Title: Hidden Figures: Finding Statistical Regularities That Teach Infants Language and Social Skills

Abstract: Human infants' capacity to learn language and communication has fascinated thinkers for millenia. In the past century psychological research has tended to address this mystery by attempting to specify species-specialized learning phenotypes. That enterprise addresses only half of a "dual modelling problem" (Deák, Bartlett, & Jebara, 2007): the need to understand not only learning phenotypes but also the event- and information-structures in learners' environments that support learning. I will describe two lines of research that contribute to broader efforts to reveal information-structures that are often non-obvious even to experts in infant behavior. First, I will summarize results suggesting that infants' attention-following (often considered a cornerstone of intersubjective communication and social learning) is a skill learnable by simple agents from infant-typical social patterns. Additionally, infants' slow acquisition of the skill is likely due to a sparse learning signal. Second, I will summarize newer findings that infants can learn to classify meaning content in infant-directed speech from distributional contextual statistics.

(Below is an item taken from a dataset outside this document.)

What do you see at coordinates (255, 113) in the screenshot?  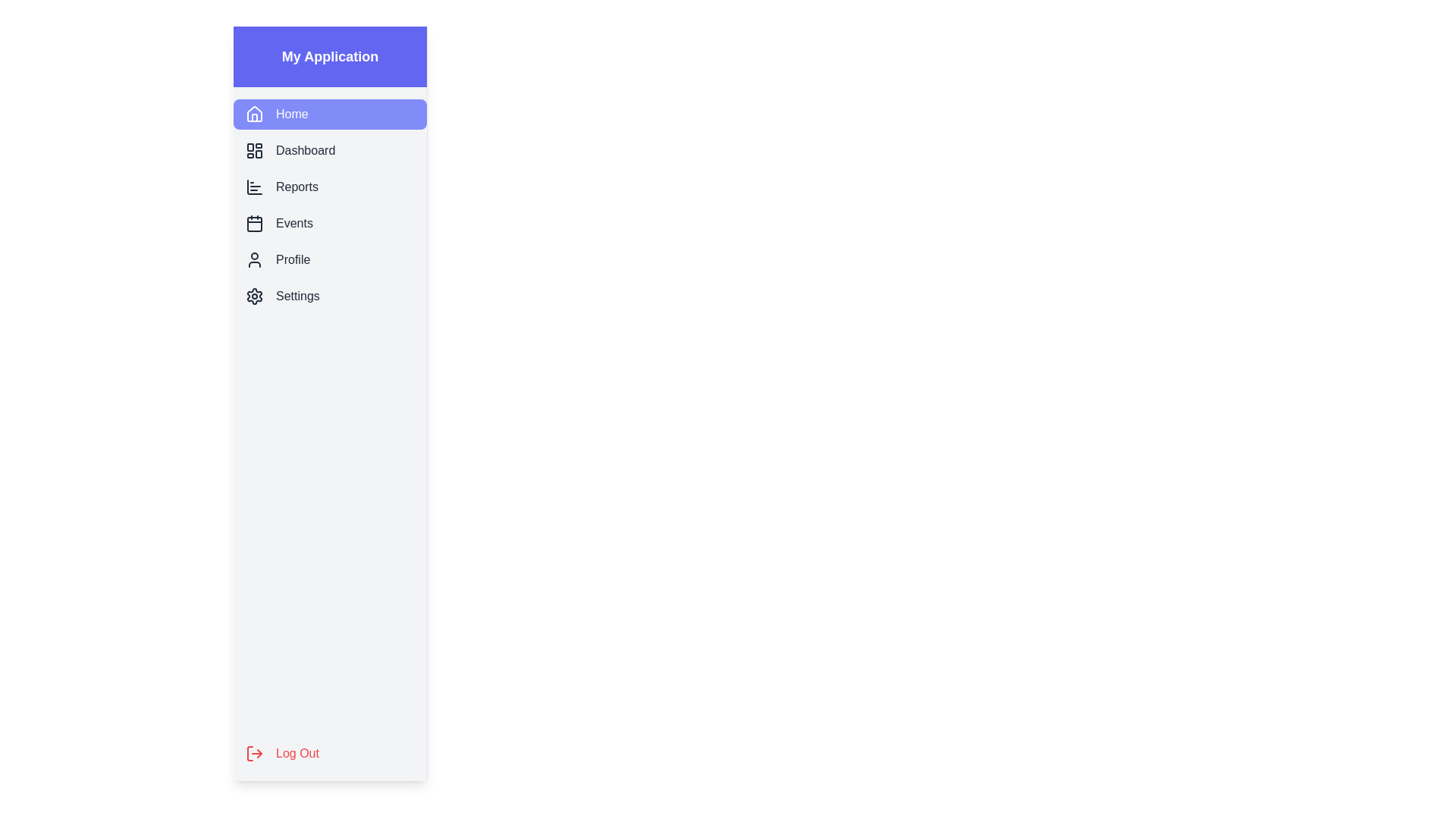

Moreover, a full account of the 'richness of the stimuli' should consider co-occurrences of both non-linguistic and linguistic cues, and linguistic content cues across multiple scopes. Through these examples I hope to encourage consideration of the potentially learnable information remaining to be discovered in infants' social environments, as well as more objective consideration of infants' general and specialized learning phenotypes.